I’m going to start off by saying if your temperature is under 40 degrees move them to a warmer location as soon as possible. If your worm’s bedding (or especially the worms themselves) freezes they will not survive, I would say this is the most critical thing you should worry about when it comes to winter worm farming. Remember red wigglers are not accustomed to extreme cold or heat. They like the same temperatures we prefer as humans.
When I said to move them somewhere warmer if you moved them inside that’s just perfect, if you already had them inside that’s even more perfect! I go more in-depth into worm farming indoors and why it can be better in a lot of ways here. When indoors you really don’t have much to worry about, as it really minimizes a lot of the risk involved with cold weather. Just remember to make sure your red wiggler worms get plenty of air circulation and oxygen, you also want to always keep their bedding moist (but not soaking wet).
If your red wiggler worms are outside, then don’t worry I still have a few great strategies involved in minimizing the risk to your worms in the wintertime.
Red wiggler worms slow down under 60 degrees temperature, meaning they eat less, meaning your worm food can build up quickly, leading to a dangerous increase in bad acids. These acids are what can make a worm farm smell, and what can lead to a failed worm farm. The acids that are created from rotting foods are too acidic for worms and can and will kill them if concentrated enough. That being said, just give them less food! Don’t give them foods that rot if you expect they won’t or can’t eat it in time, instead give them paper bedding! Paper is made of cellulose and won’t go bad as a vegetable or fruit will, but the worms will love it as bedding and food. The paper bedding will keep them warmer, and provide them with an ample food supply. We have also noticed in our own populations that they prefer paper bedding for egg production.
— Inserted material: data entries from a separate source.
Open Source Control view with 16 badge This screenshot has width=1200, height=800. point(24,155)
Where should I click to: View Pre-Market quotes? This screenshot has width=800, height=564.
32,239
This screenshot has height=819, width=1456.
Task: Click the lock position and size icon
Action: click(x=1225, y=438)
We offer paper bedding suitable for worms here.
Other than that really just using common sense, and by following this as a guideline, I guarantee that your worms will live, and will thrive through the winter months!
And don’t worry when summer comes, you can bet we are going to show you how to properly care for your worms in the heat!
Let us know if you have any questions about your vermicompost and live red wigglers, any time of the season, down below in the comment section, don’t forget to subscribe to our email list to never miss an awesome offer, or a cool in-depth article!
What Should I Do If It Snows During Extreme Temperature Drops And I Have An Outdoor Colony?
Snowfall is one thing a worm colony shouldn’t be exposed to I’ll give a few tips below –
- During snowfall or during extreme cold fronts cover your red wiggler bins with a cloth or tarp, this will trap warmth, provide insulation and most importantly prevent snow from reaching your worm farm – this helps prevent a mass colony death due to a sudden freeze.
- Reduce the amount of water given to a colony during freezing months, this will prevent ice build-up in a colony, combine this with the first tip above.
- Provide extra bedding for your worms, the more materials the better, this gives your red wigglers a place to get away from the extreme cold, as well as providing more necessary insulation, remember – the deeper your worm bin goes, the better, during cold months.
- Move your worm farm indoors if it’s possible whenever cold weather approaches, this is the easiest and best method of protecting your worm farm. You may find your worm colony flourishes when you switch to indoor worm farming, this is because the temperatures we like, are perfect for worms, 68-78 is optimal for your wormy friends, and reproduction efforts will multiply when indoors due to this temperature change.